Notably, Ruminococcus abundance correlates positively with host weight in rabbits [25], while YRC22 associates with enhanced Mycoplasma pneumoniae vaccine responses [26] and intestinal immunity when enriched by dietary mannan oligosaccharides [27]. Strikingly, BVD-Ps lacked Actinobacteria—a phylum pivotal for gut homeostasis [28]—but harbored increased Paludibacter, a putative butyrate producer linked to both colonic health [29,30] and ulcerative colitis [31]. The BVD-Ps group showed a deficiency of Ruminococcus in the gut microbiota of cows, a genus that plays a crucial role in rumen digestion and fermentation processes [32]. This suggests that viral infections could impair bovine rumen function. For example, bovine leukemia virus (BLV) infection was reported to reduce the abundance of rumen fermentation-related microbiota such as Lachnospiraceae and Ruminococcaceae [10], which aligned with the decreased relative abundance of Ruminococcus observed in BVDV-infected cows in this study.

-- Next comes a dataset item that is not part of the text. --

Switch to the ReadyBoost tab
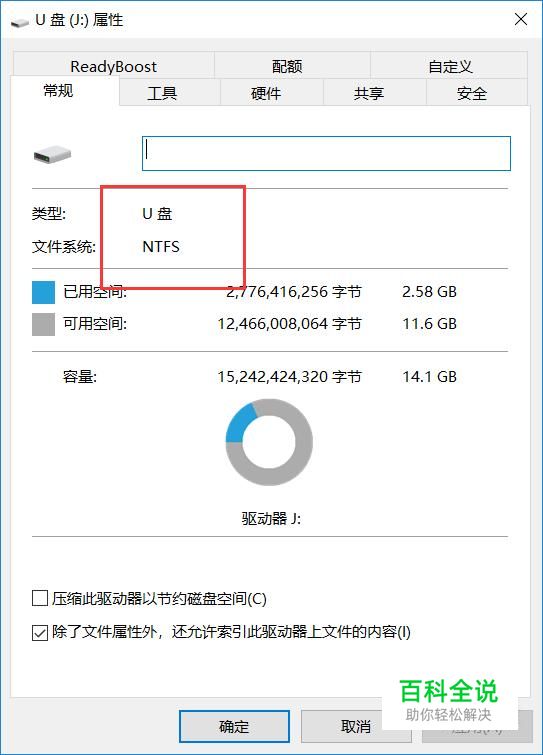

It was hypothesized that persistent BVDV infection might negatively impact rumen function in cows.

4.3. Microbial Diversity Alterations

Reduced alpha diversity in BVD-Ps (Chao1, Shannon, and Faith’s PD indices; Table 2) aligns with observations in CDV-infected pandas [33] and AIV-challenged poultry [34]. While beta diversity remained unchanged (Figure 5)—consistent with BLV infection patterns [10]—the diminished phylogenetic breadth (Faith’s PD) suggests reduced phylogenetic diversity within the microbial communities of PI cows.

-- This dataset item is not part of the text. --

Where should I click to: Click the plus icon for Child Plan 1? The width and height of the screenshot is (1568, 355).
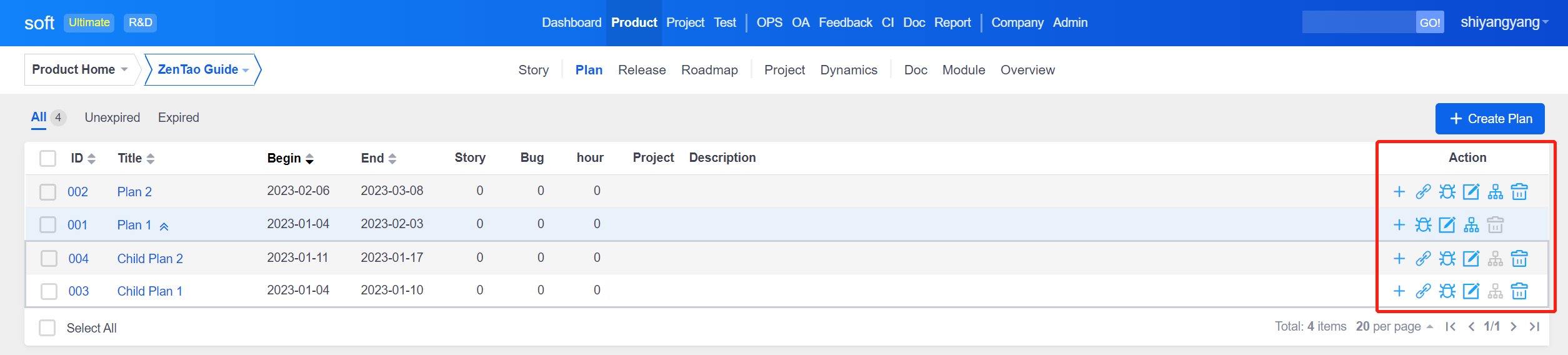(1399, 291)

4.4. Metabolic Pathway Implications

PICRUSt2 analysis revealed upregulated histidine metabolism in the BVD-Ps group (p < 0.05; Figure 6). Histidine exhibits vasodilatory effects and is closely linked to various allergic and inflammatory responses [35]. In a study by Yang et al., Bifidobacterium animalis BD400 alleviated systemic inflammation in collagen-induced arthritis (CIA) rats by modulating the gut microbiota structure and downregulating histidine metabolism, which concurrently restored intestinal permeability [36]. These findings suggest that gut microbiota may regulate histidine metabolism to mitigate host inflammatory responses. The elevated histidine metabolism observed in BVD-Ps cattle may thus reflect BVDV-associated gut inflammation, though mechanistic validation is needed.

4.5. Therapeutic Potential of Microbiota Modulation

Given BVDV’s immunosuppressive effects [37] and the gut microbiota’s immunomodulatory role [38], viral infections are known to induce significant alterations in gut microbiota composition, which reciprocally modulate interferon responses and shape immune defenses against viral pathogens [39]. Fecal microbiota transplantation (FMT) has gained attention as a therapeutic strategy for infectious and autoimmune diseases [40]. For example, FMT has proven effective against Clostridioides difficile infections [41] and shows promise in chronic hepatitis B management [42], while analogous approaches enhance resistance to African swine fever in pigs [43] and recovery from H9N2 in poultry [44]. Our findings suggest that microbiota-targeted approaches, such as probiotic supplementation or FMT, could complement existing BVDV control measures.

5. Conclusions

Persistent BVDV infection significantly reduced alpha diversity (species richness and phylogenetic breadth) without disturbing the overall structural stability of the gut microbiota. Key alterations included elevated Paludibacter abundance, decreased Ruminococcus levels, and an upregulated histidine metabolism pathway, suggesting potential associations with BVDV pathogenesis. It is worth conducting further mechanistic investigations into virus–microbiota–host interactions.